# TASK OBJECTIVE:
Where a picture appears, leave it out; copy everything else in the records exactly.

===============

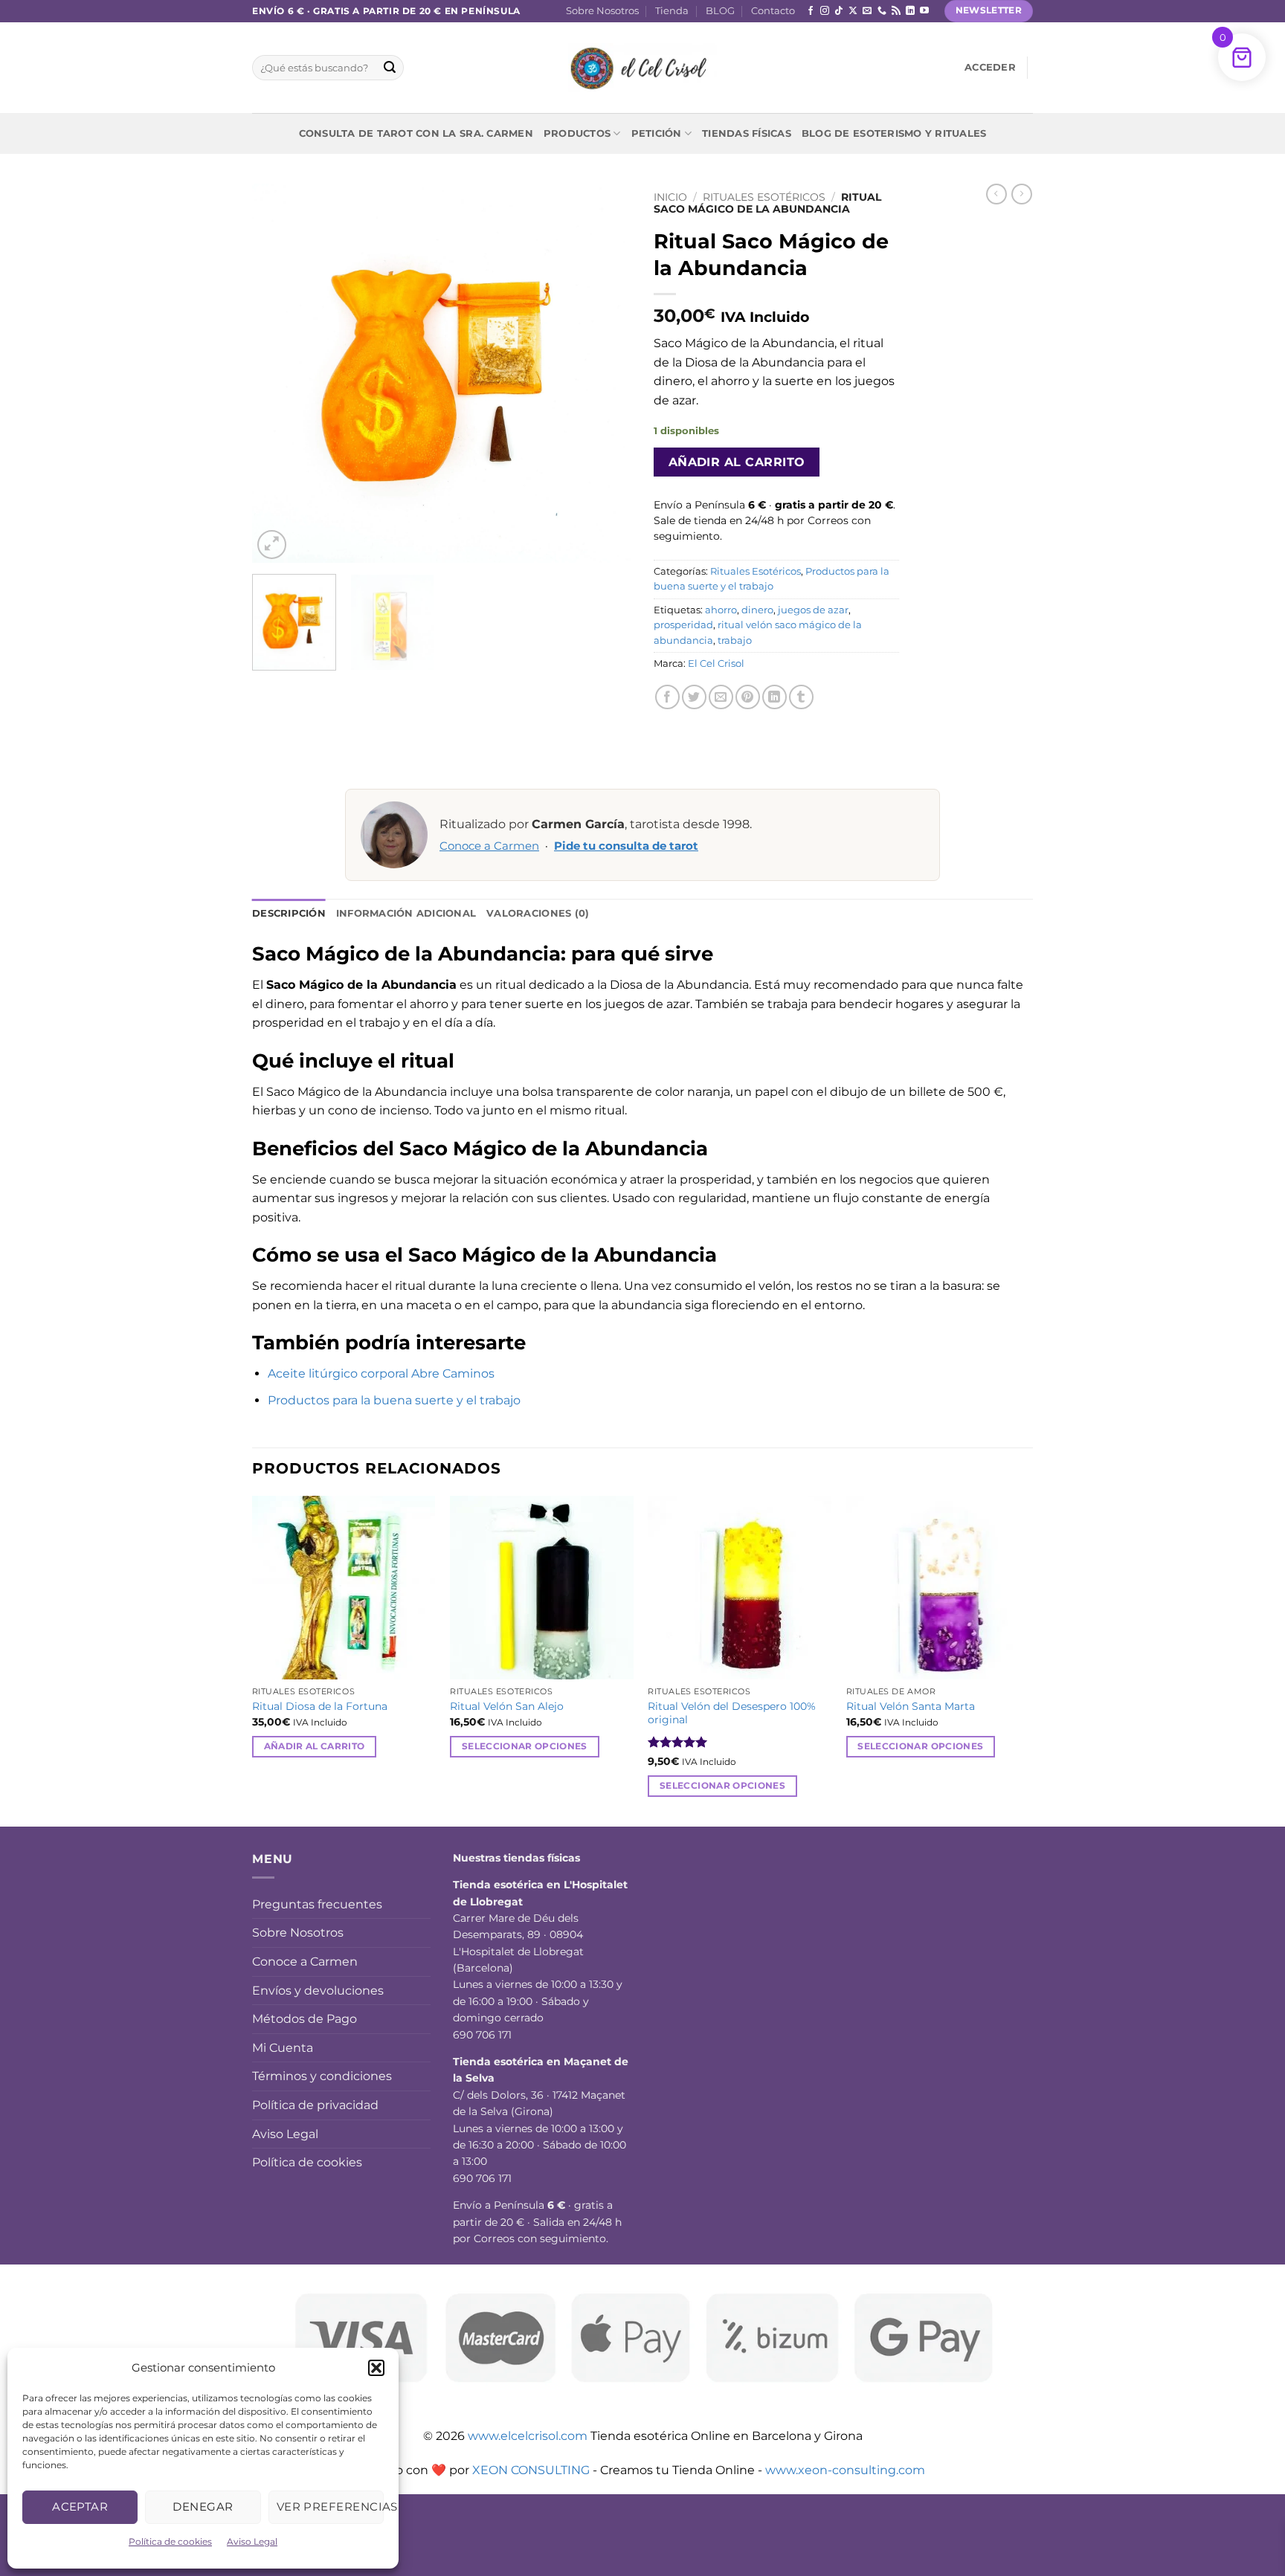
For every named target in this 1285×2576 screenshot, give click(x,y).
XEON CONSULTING (531, 2470)
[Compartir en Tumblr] (801, 697)
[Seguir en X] (852, 11)
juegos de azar (813, 610)
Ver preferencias (330, 2506)
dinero (757, 610)
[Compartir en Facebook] (667, 697)
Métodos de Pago (304, 2019)
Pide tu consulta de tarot (626, 846)
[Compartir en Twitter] (694, 697)
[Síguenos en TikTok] (838, 11)
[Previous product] (1021, 194)
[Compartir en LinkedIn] (774, 697)
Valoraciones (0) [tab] (537, 913)
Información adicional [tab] (406, 913)
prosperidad (683, 624)
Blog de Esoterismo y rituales (894, 133)
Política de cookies (170, 2541)
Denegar (203, 2506)
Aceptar (80, 2506)
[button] (376, 2367)
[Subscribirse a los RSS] (896, 11)
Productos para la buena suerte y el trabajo (394, 1400)
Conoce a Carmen (489, 846)
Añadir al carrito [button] (314, 1746)
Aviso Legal (252, 2541)
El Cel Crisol (716, 663)
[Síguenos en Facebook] (810, 11)
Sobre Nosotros (602, 10)
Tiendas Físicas (746, 133)
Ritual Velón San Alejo (507, 1706)
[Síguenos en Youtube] (924, 11)
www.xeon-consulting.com (845, 2470)
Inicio (670, 197)
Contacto (773, 10)
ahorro (721, 610)
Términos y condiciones (322, 2076)
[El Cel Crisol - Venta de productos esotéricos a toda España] (642, 68)
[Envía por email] (721, 697)
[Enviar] (389, 67)
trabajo (735, 640)
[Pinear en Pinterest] (747, 697)
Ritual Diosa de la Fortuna (319, 1706)
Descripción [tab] (289, 913)
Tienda (672, 10)
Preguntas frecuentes (317, 1904)
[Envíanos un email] (867, 11)
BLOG (720, 10)
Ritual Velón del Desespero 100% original (732, 1713)
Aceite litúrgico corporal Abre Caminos (381, 1373)
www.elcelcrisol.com (527, 2436)
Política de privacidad (315, 2105)
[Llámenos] (881, 11)
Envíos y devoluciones (318, 1990)
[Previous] (278, 373)
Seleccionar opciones (524, 1746)
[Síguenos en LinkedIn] (910, 11)
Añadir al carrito (737, 462)
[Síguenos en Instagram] (824, 11)
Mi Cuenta (282, 2048)
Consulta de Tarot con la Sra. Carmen (416, 133)
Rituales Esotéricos (764, 197)
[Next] (605, 373)
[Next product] (996, 194)
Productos (577, 133)
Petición (656, 133)
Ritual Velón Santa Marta (910, 1706)
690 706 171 (482, 2034)
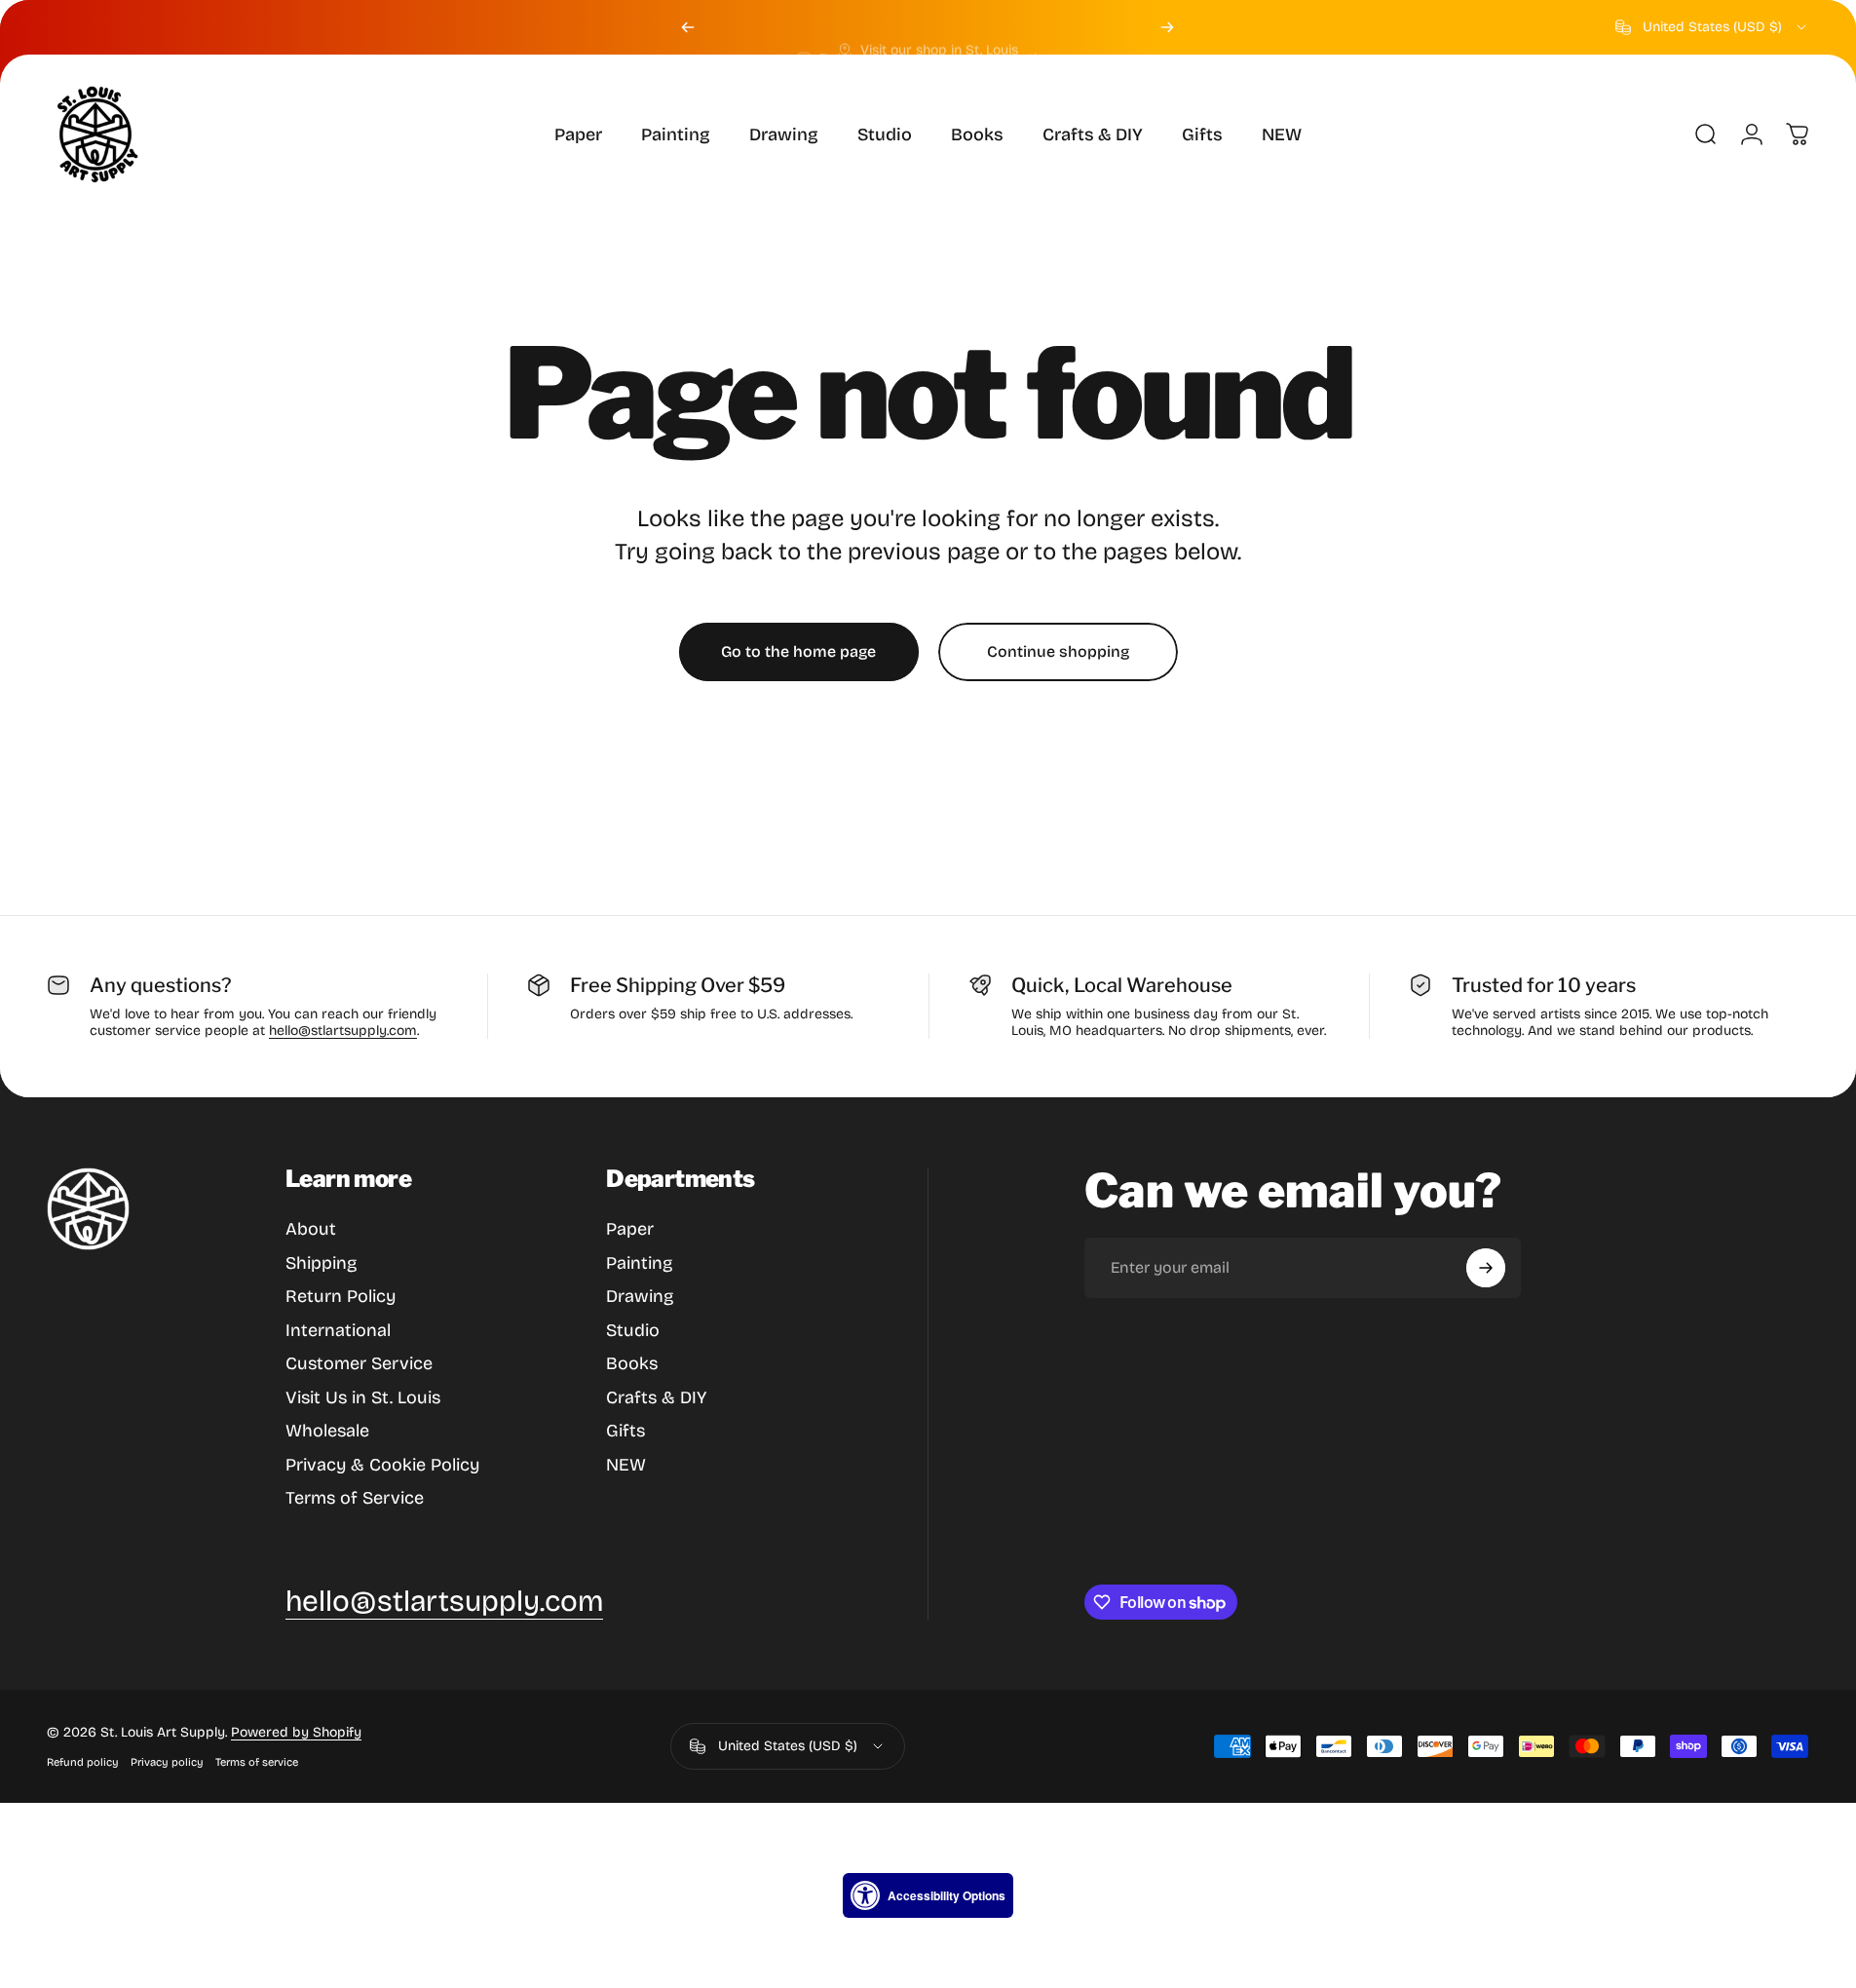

===============

# WRITTEN ANSWER:
For every named target in this 1285×2576 screenshot, give click(x,y).
XEON CONSULTING (531, 2470)
[Compartir en Tumblr] (801, 697)
[Seguir en X] (852, 11)
juegos de azar (813, 610)
Ver preferencias (330, 2506)
dinero (757, 610)
[Compartir en Facebook] (667, 697)
Métodos de Pago (304, 2019)
Pide tu consulta de tarot (626, 846)
[Compartir en Twitter] (694, 697)
[Síguenos en TikTok] (838, 11)
[Previous product] (1021, 194)
[Compartir en LinkedIn] (774, 697)
Valoraciones (0) [tab] (537, 913)
Información adicional [tab] (406, 913)
prosperidad (683, 624)
Blog de Esoterismo y rituales (894, 133)
Política de cookies (170, 2541)
Denegar (203, 2506)
Aceptar (80, 2506)
[button] (376, 2367)
[Subscribirse a los RSS] (896, 11)
Productos para la buena suerte y el trabajo (394, 1400)
Conoce a Carmen (489, 846)
Añadir al carrito [button] (314, 1746)
Aviso Legal (252, 2541)
El Cel Crisol (716, 663)
[Síguenos en Facebook] (810, 11)
Sobre Nosotros (602, 10)
Tiendas Físicas (746, 133)
Ritual Velón San Alejo (507, 1706)
[Síguenos en Youtube] (924, 11)
www.xeon-consulting.com (845, 2470)
Inicio (670, 197)
Contacto (773, 10)
ahorro (721, 610)
Términos y condiciones (322, 2076)
[El Cel Crisol - Venta de productos esotéricos a toda España] (642, 68)
[Envía por email] (721, 697)
[Enviar] (389, 67)
trabajo (735, 640)
[Pinear en Pinterest] (747, 697)
Ritual Diosa de la Fortuna (319, 1706)
Descripción [tab] (289, 913)
Tienda (672, 10)
Preguntas frecuentes (317, 1904)
[Envíanos un email] (867, 11)
BLOG (720, 10)
Ritual Velón del Desespero 100% original (732, 1713)
Aceite litúrgico corporal Abre Caminos (381, 1373)
www.elcelcrisol.com (527, 2436)
Política de privacidad (315, 2105)
[Llámenos] (881, 11)
Envíos y devoluciones (318, 1990)
[Previous] (278, 373)
Seleccionar opciones (524, 1746)
[Síguenos en LinkedIn] (910, 11)
Añadir al carrito (737, 462)
[Síguenos en Instagram] (824, 11)
Mi Cuenta (282, 2048)
Consulta de Tarot con la Sra. Carmen (416, 133)
Rituales Esotéricos (764, 197)
[Next] (605, 373)
[Next product] (996, 194)
Productos (577, 133)
Petición (656, 133)
Ritual Velón Santa Marta (910, 1706)
690 706 171 (482, 2034)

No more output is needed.